As my testing continues, I’m wrestling with chunk size options and would appreciate some advice please. I’ve consulted chunk-size wiki as well as the other discussions at 334 and system design & performance issues.
As deduplication is one of my primary goals, I’m also following PR 456 with interest - especially in combination with a future advanced prune concept mentioned there.
From these, is seems that choosing a smaller (perhaps 1M) chunk size may tend to increase deduplication (one of my primary goals and Duplicacy’s main design goals). It also seems clear that choosing fixed chunk size (setting min, max and avg size to all same value) is best for DB files, VMs, etc.

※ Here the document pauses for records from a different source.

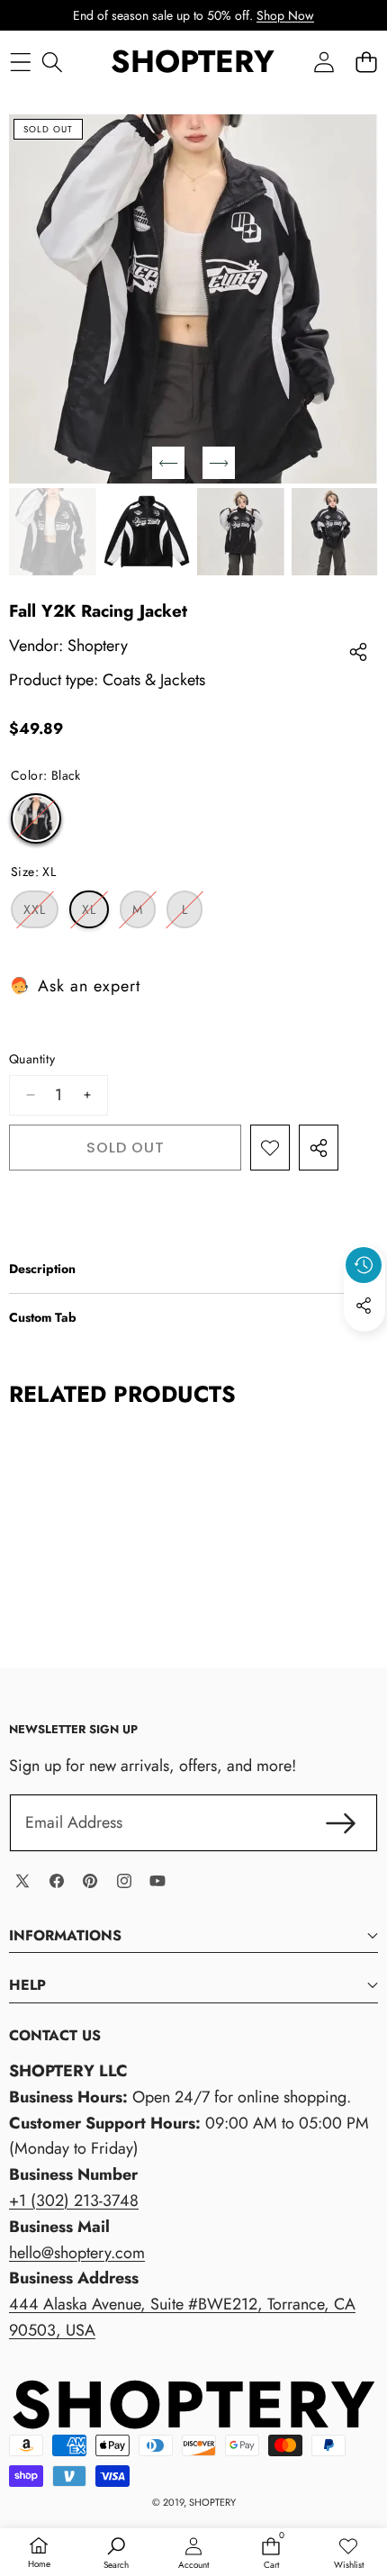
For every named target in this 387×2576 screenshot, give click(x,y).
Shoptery (98, 645)
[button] (366, 62)
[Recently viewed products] (364, 1265)
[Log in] (323, 62)
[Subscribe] (340, 1822)
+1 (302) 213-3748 (74, 2200)
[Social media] (364, 1306)
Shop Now (285, 15)
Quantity (32, 1059)
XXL (40, 913)
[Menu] (20, 62)
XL (95, 913)
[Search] (52, 62)
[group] (52, 531)
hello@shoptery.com (77, 2252)
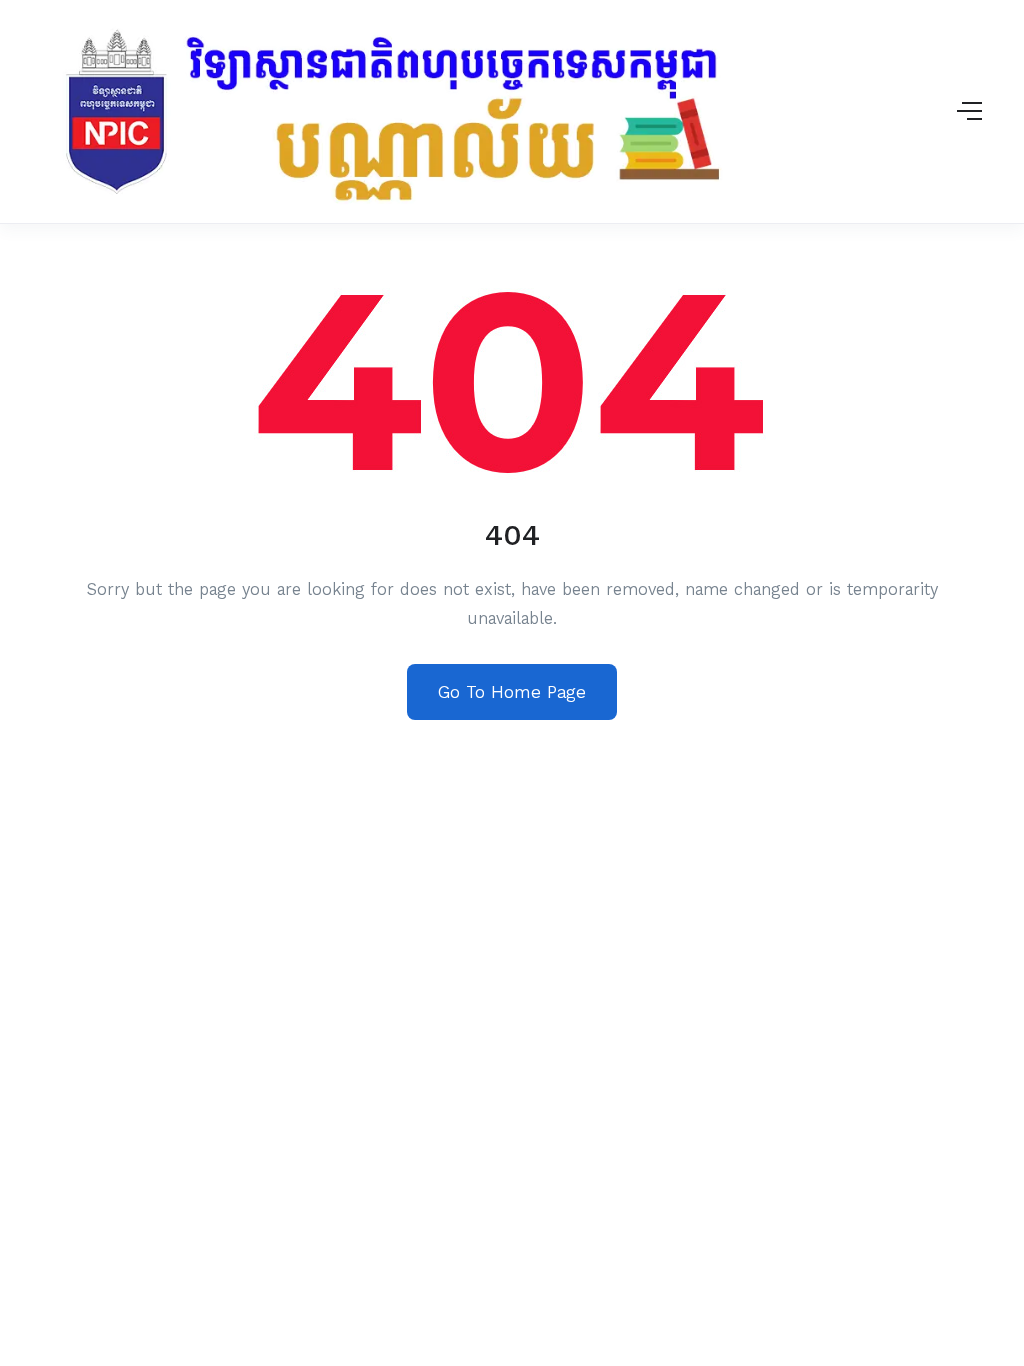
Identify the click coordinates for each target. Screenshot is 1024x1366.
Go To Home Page (512, 692)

However, in the general (i.e. non DB, VM, etc) file case I am attempting to learn a bit more about the variable chunk size algorithm and to determine how setting -c 1M alone (without changing min and max as well) would tend to effect deduplication results? In other words, does the variability in chunk size under duplicacy’s control tend to increase deduplication results? Based upon what criteria or in what conditions does Duplicacy adjust the chunk size? Generally speaking, I tend to think that -c suggests a hint to Duplicacy and that it would be best to leave the rest under its control (min and max), but I’m hoping to better understand if that is a good assumption or if others have found better results in practice with fixed size chunks?